His arm tightened around her as he angled his head to glance at her shoulder blades. There beneath the hot-pink mesh were jagged white scars, pale against her sun-dark skin. “Oh, baby. I’m so sorry.”

It was as though she didn’t hear him. Or maybe she simply didn’t care what he said. “I prayed for life, for death. For you to come for me.”

He swallowed past the knot in his throat. “But I didn’t come,” he muttered, already hating her next words before she spoke.

“No. Pipe did. He literally dug me out of the rubble.”

Casey knew. Casey had seen. The footage showed Pipe rolling up in his SUV, a dozen brigadiers trailing behind, for what had obviously been a photo-op moment. Side-by-side with the fire chief, Pipe had walked across the wreckage, making a show of lifting and looking. Then he’d lifted and looked and found Ilda’s lone piece of luggage. Recognition had struck, and real panic spurred him. Suddenly, everyone was digging. Afternoon was fading to evening when Pipe disappeared from sight and reappeared minutes later with a limp, sooty, bleeding Ilda in his arms.

Hand to God, it was one of the most heroic feats Casey had ever witnessed, and Casey had seen some seriously heroic shit in his thirty-four years. “I will always be grateful he found you.”

“He more than found me—he didn’t leave my bedside in hospital, after. Then he brought me to the hacienda to recuperate. I had a broken collarbone and fractured femur and needed help with the most basic tasks.” Slowly, her hand crept over his middle, plucking at the heathered gray jersey of his T-shirt.
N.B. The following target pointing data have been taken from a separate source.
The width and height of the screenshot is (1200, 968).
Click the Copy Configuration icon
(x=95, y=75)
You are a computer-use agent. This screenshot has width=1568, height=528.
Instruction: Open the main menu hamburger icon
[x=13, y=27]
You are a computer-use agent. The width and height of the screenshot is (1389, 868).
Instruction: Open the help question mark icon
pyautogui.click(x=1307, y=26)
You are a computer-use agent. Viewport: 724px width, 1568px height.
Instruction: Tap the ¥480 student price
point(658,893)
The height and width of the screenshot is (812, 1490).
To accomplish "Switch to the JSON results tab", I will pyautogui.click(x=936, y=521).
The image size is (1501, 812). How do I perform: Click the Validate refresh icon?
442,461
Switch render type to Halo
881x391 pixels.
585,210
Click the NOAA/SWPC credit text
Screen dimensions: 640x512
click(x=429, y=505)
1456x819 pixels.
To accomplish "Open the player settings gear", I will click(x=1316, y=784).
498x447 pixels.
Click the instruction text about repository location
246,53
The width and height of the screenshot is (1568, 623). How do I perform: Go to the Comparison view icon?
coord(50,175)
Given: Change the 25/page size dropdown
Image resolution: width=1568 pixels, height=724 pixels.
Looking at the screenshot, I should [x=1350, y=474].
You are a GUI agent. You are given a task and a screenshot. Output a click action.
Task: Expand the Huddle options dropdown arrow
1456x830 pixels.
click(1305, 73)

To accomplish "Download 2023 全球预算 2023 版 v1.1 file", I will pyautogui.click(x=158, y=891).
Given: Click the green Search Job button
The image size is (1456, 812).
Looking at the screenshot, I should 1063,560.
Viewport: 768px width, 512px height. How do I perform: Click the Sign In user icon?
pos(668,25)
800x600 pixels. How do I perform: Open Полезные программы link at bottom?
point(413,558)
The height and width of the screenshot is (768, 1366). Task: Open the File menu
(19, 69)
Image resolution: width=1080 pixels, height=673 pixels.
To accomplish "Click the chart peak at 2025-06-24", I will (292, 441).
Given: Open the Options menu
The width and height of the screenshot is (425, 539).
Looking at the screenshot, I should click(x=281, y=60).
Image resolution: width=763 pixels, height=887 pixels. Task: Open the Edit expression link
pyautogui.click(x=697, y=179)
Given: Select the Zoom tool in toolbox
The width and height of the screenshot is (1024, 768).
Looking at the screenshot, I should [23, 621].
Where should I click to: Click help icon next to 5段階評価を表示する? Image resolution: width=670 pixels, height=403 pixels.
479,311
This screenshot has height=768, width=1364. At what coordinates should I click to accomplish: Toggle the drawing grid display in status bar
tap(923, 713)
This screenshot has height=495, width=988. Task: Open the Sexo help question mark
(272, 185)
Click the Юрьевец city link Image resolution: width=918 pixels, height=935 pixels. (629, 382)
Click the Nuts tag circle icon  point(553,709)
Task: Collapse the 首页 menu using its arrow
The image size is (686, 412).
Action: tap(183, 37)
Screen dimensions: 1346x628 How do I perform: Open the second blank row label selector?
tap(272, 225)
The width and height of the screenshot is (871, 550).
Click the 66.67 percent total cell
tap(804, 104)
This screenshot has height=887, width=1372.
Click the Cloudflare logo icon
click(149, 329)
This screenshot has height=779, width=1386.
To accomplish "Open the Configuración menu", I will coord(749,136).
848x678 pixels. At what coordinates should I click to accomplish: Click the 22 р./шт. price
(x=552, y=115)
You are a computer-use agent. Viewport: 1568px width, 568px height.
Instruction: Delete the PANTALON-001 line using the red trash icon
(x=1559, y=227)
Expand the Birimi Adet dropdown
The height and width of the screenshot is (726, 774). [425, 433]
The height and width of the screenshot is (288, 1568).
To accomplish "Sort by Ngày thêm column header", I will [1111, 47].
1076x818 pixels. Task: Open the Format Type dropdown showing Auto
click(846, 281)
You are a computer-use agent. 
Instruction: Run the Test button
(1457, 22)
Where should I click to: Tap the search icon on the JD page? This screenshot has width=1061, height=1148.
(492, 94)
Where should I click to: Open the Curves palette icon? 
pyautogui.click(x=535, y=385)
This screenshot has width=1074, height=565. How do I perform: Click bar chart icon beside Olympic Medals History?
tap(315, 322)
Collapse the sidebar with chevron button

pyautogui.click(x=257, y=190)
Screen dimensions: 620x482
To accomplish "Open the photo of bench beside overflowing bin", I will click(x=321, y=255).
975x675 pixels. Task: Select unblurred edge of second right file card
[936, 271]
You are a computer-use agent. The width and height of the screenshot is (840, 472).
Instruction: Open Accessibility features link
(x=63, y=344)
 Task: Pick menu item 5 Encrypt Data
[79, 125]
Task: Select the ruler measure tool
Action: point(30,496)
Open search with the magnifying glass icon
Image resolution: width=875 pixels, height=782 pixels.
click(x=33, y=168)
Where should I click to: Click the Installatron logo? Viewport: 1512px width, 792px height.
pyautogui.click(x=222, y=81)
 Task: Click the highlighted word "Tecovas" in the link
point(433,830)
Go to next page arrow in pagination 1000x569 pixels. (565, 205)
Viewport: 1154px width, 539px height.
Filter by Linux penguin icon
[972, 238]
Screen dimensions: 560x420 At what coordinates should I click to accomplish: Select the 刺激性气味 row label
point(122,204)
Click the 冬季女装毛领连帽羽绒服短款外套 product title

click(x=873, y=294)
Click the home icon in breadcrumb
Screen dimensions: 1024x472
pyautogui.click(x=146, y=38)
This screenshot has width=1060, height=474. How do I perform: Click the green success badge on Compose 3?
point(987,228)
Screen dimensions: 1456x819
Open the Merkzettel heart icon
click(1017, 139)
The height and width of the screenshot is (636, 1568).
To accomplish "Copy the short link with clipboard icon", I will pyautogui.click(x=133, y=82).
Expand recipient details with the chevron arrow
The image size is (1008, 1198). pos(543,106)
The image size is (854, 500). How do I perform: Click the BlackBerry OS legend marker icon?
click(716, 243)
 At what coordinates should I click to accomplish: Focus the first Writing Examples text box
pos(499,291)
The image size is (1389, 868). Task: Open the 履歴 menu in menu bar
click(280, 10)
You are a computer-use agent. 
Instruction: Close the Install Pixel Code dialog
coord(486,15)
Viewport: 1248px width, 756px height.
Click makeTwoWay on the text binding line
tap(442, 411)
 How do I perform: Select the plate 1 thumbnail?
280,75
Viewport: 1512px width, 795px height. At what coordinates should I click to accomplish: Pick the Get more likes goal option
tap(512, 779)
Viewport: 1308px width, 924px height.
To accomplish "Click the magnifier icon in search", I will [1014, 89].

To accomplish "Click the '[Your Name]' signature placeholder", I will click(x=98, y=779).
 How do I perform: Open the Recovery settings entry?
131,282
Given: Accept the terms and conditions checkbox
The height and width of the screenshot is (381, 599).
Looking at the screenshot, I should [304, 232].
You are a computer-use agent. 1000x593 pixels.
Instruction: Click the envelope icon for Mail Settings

He waited, sensing her hesitation, but damn, waiting sucked. He generally bulldozed through most of his conversations these days, not tapping much into his well of patience since leaving the CIA and taking the directorial position within Faraday Industries. Ilda deserved patience, though, and understanding, care and respect, so he could keep his goddamn mouth shut long enough for her to say what she so obviously itched to say.

“I wasn’t fully healed when I realized I was pregnant, and I hurt too much to think twice about telling him. He guessed, correctly, that you were the father but never said a word in judgment. He escorted me to every appointment, took care of me when I was sick and then Arlo was born and he was
still
there. He made sure I ate, showered, slept.”

Pipe had stolen Casey’s life, his rights to the moments Ilda was describing. Ilda was
his
wife, Arlo
his
daughter. But there was that selfish narrative again, and Jesus fucking Christ it was hard to quell. “Was it...was it bad?”